→ **STATED EXERCISE 1**:
Transcribe the crop market update word for word, starting at "February USDA total" and ending at "at 2% done.".
→ **STATED EXERCISE 2**:
Pick up the crop market update after its last sentence and continue writing it.

February USDA total soybean crush came in at 176.9 million bushels yesterday , down from 191.1 mbu in Jan but above the 175.7 mbu trade estimate and 174.4 mbu last January. Corn used for ethanol of 400 mln bushels was down from 441 mln last month and 406 mln a year ago, while DDGs produced were 1.560 million short tons, down from 1.714 mln in Jan and 1.693 mln LY.
The initial U.S. Crop Progress Report for the spring showed winter wheat ratings falling from 34% to 28% good/excellent, down from 30% last year and the 43% five-year average; winter wheat heading came in at 6%, up from 4% LY and the 2% 5YA. Corn planting matched LY and the 5YA at 2% done.
Snow has fired up in the northwest this morning and coverage looks strong through tomorrow for all but the central and southern Plains, including snow, mixed precipitation, and strong storms center-east. Conditions generally look drier past that, with temps now much warmer up through the middle of April.

→ **INFORMATION SUPPLIED**:

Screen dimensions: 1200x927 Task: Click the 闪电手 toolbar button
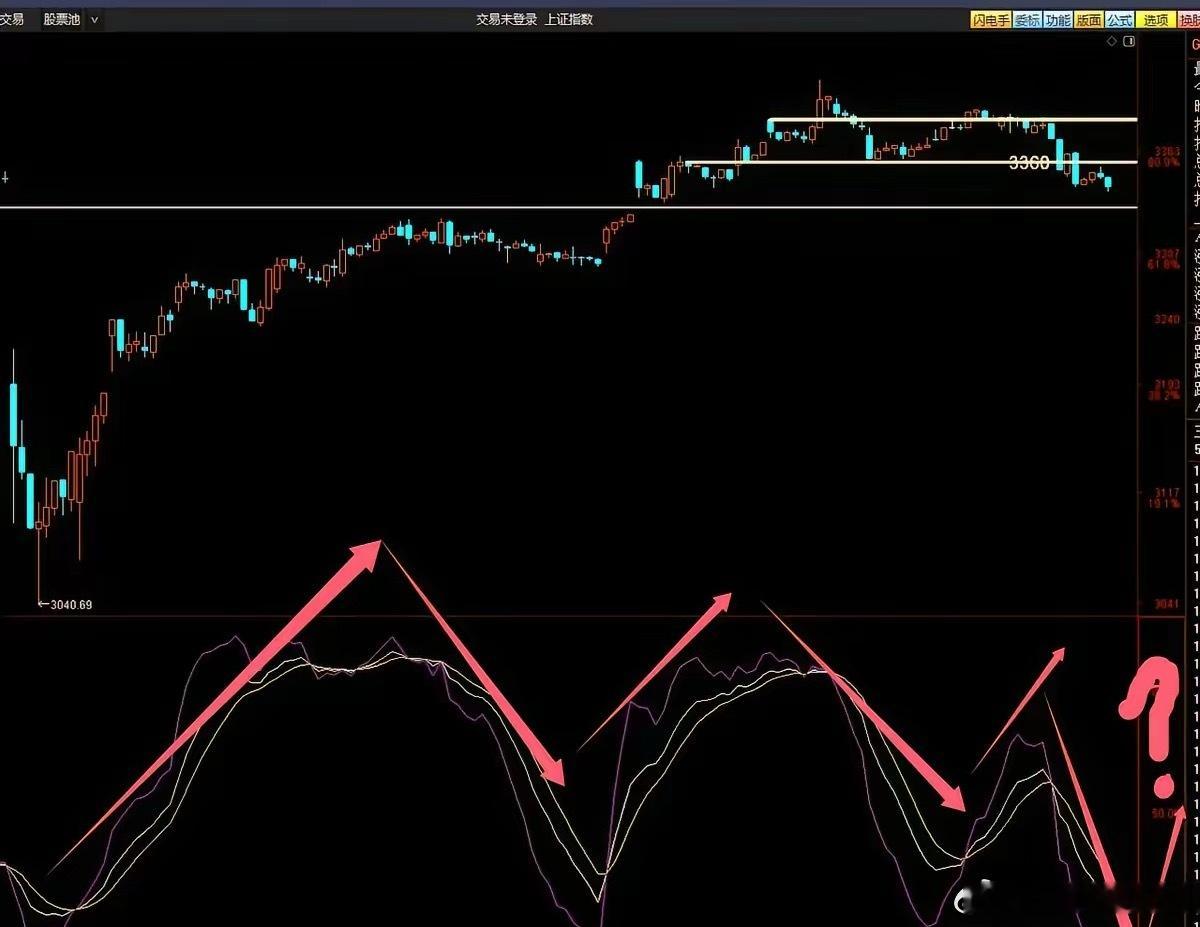(x=990, y=20)
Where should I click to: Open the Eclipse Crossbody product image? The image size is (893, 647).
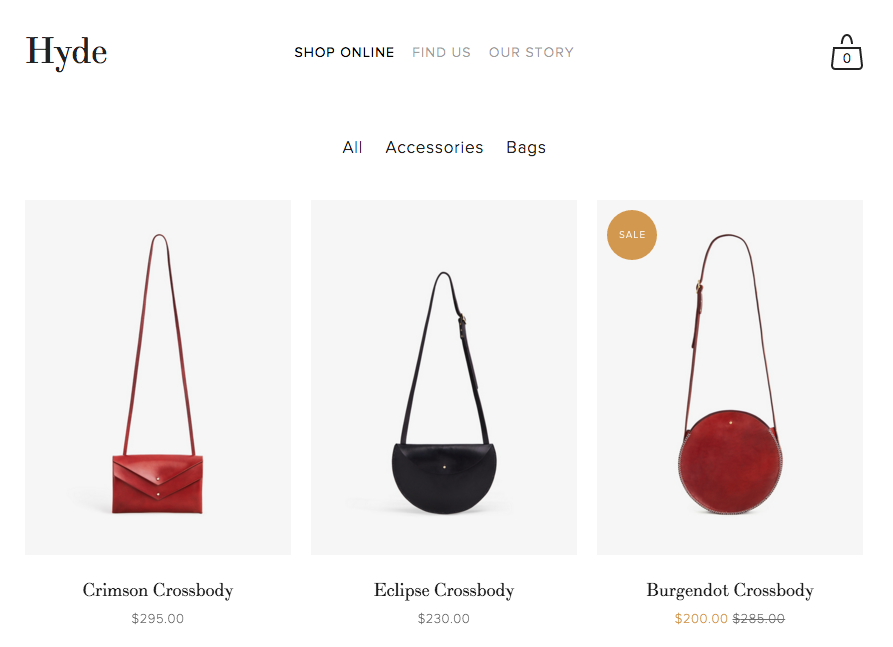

→ **TASK RESULT 1**:
February USDA total soybean crush came in at 176.9 million bushels yesterday , down from 191.1 mbu in Jan but above the 175.7 mbu trade estimate and 174.4 mbu last January. Corn used for ethanol of 400 mln bushels was down from 441 mln last month and 406 mln a year ago, while DDGs produced were 1.560 million short tons, down from 1.714 mln in Jan and 1.693 mln LY.
The initial U.S. Crop Progress Report for the spring showed winter wheat ratings falling from 34% to 28% good/excellent, down from 30% last year and the 43% five-year average; winter wheat heading came in at 6%, up from 4% LY and the 2% 5YA. Corn planting matched LY and the 5YA at 2% done.

→ **TASK RESULT 2**:
Demand for US corn has improved recently, especially in the export market. This is mainly from Chinese business with several daily sales announced in recent week. This buying has brought Chinese year to date purchases to roughly 8 million metric tons which is what trade has been predicting for Chinese demand for the marketing year. We will need to see China buy more than this volume to become more bullish for futures. Cumulative corn sales are still down from expectations though, which is also tempering trade reaction to the Chinese business. Building concerns over the quality of Ukraine corn and timely shipments out of the Black Sea may bring the US additional export business. This may be short-lived however as South American exports will soon be underway, and corn offers out of Brazil are already starting to soften. Domestic corn demand is starting to fall short of expectations, mainly ethanol, which appears to be overestimated by 50 million bu. There is also doubt over the USDA feed demand estimate for the year given falling cattle numbers. It is quite possible that even if US corn exports remain firm, they may simply offset any reduction to other uses.
Have a great day.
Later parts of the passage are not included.